- GIVEN TEXT -
┌──
Kipleigh Brown is an American actress and photographic artist.

In addition to her film credits, which include the lead role in James Kerwin's sci-fi noir film Yesterday Was a Lie, she is also known for playing Jane Taylor on the television series Star Trek: Enterprise and for sketch comedy at the iO West in Los Angeles.

In 2014, Brown played the part of Barbara Smith in the fan-produced Star Trek Continues episode "Fairest of Them All". Later that year, it was announced she would continue as a recurring character in the series.

In 2015, Brown began regular appearances as "Kuumaarke" in Star Trek Online.
└──
Can you copy the entire Kipleigh Brown text word for word? The lines that come next are unrelated to the Kipleigh Brown text.

- STORED DATA -
┌──
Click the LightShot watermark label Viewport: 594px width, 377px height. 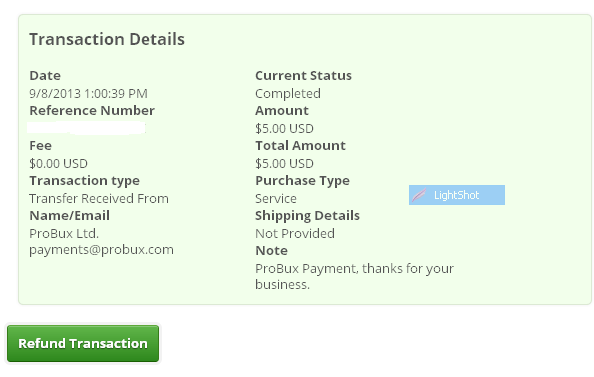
└──
- EXPECTED ANSWER -
Kipleigh Brown is an American actress and photographic artist.

In addition to her film credits, which include the lead role in James Kerwin's sci-fi noir film Yesterday Was a Lie, she is also known for playing Jane Taylor on the television series Star Trek: Enterprise and for sketch comedy at the iO West in Los Angeles.

In 2014, Brown played the part of Barbara Smith in the fan-produced Star Trek Continues episode "Fairest of Them All". Later that year, it was announced she would continue as a recurring character in the series.

In 2015, Brown began regular appearances as "Kuumaarke" in Star Trek Online.